Frederick Albert Heath (23 December 1935 – 8 October 1966), known professionally as Johnny Kidd, was an English singer-songwriter, best remembered as the lead vocalist for the rock and roll band Johnny Kidd & the Pirates. He was one of the few pre-Beatles British rockers to achieve worldwide fame, mainly for his 1960 hit, "Shakin' All Over".

==Biography==
Frederick Albert "Freddie" Heath was born in 1935 in Willesden, North London, England. He began playing guitar in a skiffle group in about 1956. The group, known as "The Frantic Four" and later as "The Nutters", covered primarily skiffle, pop and rockabilly. Simultaneously, Heath was a prolific song writer, penning most of 30 songs in over three months. Heath's 31st song would prove to be the group's breakthrough.

In 1959, Heath and his band were given a recording test for their first single, a rocker titled "Please Don't Touch". Heath was offered a contract with His Master's Voice while the rest of the band were employed as session musicians and paid accordingly. The label informed the band that their name "Freddie Heath and the Nutters" would be changed to "Johnny Kidd & the Pirates". "Please Don't Touch" peaked at No. 25 in the UK Singles Chart. Although it is not as well known as Kidd's later song "Shakin' All Over", it is a stand-out among other British rock songs of the time. Unlike Billy Fury or Marty Wilde, Kidd did not sing in an imitation voice of Elvis Presley, or one of his American contemporaries. The song also bore a smooth harmony and contained no clear references to the rockabilly style.

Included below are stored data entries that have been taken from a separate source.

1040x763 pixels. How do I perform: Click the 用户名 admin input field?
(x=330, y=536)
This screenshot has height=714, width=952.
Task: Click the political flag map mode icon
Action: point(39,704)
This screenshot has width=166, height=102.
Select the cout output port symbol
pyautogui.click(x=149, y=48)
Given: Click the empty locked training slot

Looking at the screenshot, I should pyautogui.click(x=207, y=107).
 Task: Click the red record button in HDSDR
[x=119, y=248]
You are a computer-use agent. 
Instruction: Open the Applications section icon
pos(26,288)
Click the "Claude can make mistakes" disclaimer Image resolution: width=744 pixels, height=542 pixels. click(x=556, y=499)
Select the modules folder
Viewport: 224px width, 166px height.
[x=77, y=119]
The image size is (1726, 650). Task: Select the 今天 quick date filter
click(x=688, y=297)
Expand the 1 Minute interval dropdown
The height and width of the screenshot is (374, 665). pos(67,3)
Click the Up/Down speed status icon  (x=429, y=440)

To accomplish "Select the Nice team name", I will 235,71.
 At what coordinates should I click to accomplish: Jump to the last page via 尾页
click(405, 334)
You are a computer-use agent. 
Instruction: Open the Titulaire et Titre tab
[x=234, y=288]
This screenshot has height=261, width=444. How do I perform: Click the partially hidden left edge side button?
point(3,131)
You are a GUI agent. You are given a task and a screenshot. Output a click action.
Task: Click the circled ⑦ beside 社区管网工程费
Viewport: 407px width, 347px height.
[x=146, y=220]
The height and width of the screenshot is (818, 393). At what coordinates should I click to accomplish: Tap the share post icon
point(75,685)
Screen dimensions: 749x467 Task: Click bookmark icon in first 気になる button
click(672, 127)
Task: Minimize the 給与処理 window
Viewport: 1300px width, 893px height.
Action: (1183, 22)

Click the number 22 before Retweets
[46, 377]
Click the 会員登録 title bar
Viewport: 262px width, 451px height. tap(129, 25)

Kidd's most famous song as a composer was "Shakin' All Over", which was a No. 1 UK hit in 1960. Kidd's own version did not chart outside of Europe, but two cover versions did: The Guess Who topped the Canadian charts (and hit No. 22 US) with their 1965 version, and in Australia, Normie Rowe topped the charts with it later the same year. In 1970, The Who popularised the song once again on their Live at Leeds album.

The song was originally to be a B-side to a cover of Ricky Nelson's "Yes Sir, That's My Baby". Kidd was told that a self-penned song could be used and together with The Pirates the new number was written in the basement of the Freight Train coffee bar the day prior to recording. In addition to Kidd (vocals), Alan Caddy (guitar), Clem Cattini (drums) and Brian Gregg (bass), session guitarist Joe Moretti was called in by Kidd and Caddy to play lead guitar. It was Moretti who created the song's signature sound by sliding Brian Gregg's cigarette lighter up and down the fret-board of his guitar.

"Shakin' All Over" marked a peak which Kidd would not reach again. Future records did not fare as well in the charts. In 1961, Cattini, Caddy and Gregg left the band and would later play for Joe Meek in The Tornados. Kidd then assembled a new band of Pirates: Johnny Spence was added to bass, Frank Farley to drums and later Mick Green would become guitarist. The band then toured extensively throughout England and into Europe. Adopting a more beat-influenced style, the group reached No. 4 in the UK Singles Chart with "I'll Never Get Over You", and split chart action with The Searchers with "Hungry for Love" (No. 20) in 1963; both songs were penned by Gordon Mills. In time, a stage act had also emerged with Kidd and the Pirates dressed as actual pirates. Kidd donned an eye-patch and carried a cutlass which he would swing around on stage, and high kick in time with the music of the band. By 1964, the British Invasion was taking shape and Kidd was left in the shadows. Kidd had another new group by this stage, "The New Pirates", but recordings had now become covers of R&B and pop songs. By 1966, it seemed that Kidd was on the verge of a re-emergence, but this was soon to be cut short.

===Death===

At approximately 2 am on 8 October 1966, Kidd died in a car crash on the A58 at Radcliffe in Lancashire. The Ford Cortina in which he was a passenger had a head-on collision with a Mini. The passenger in the Mini also died. The Pirates' bassist, Nick Simper, was also in the car with Kidd, and sustained cuts and a broken arm.

Kidd was cremated at Golders Green Crematorium, London.

==Legacy==
Kidd was both musically and visually influential in rock music. Before the likes of Paul Revere and the Raiders and Alice Cooper, Kidd and the Pirates and his contemporary Screaming Lord Sutch pioneered the dress-up band aesthetic. Meanwhile, his hit singles with the Pirates proved highly influential in the birth of the British rock scene.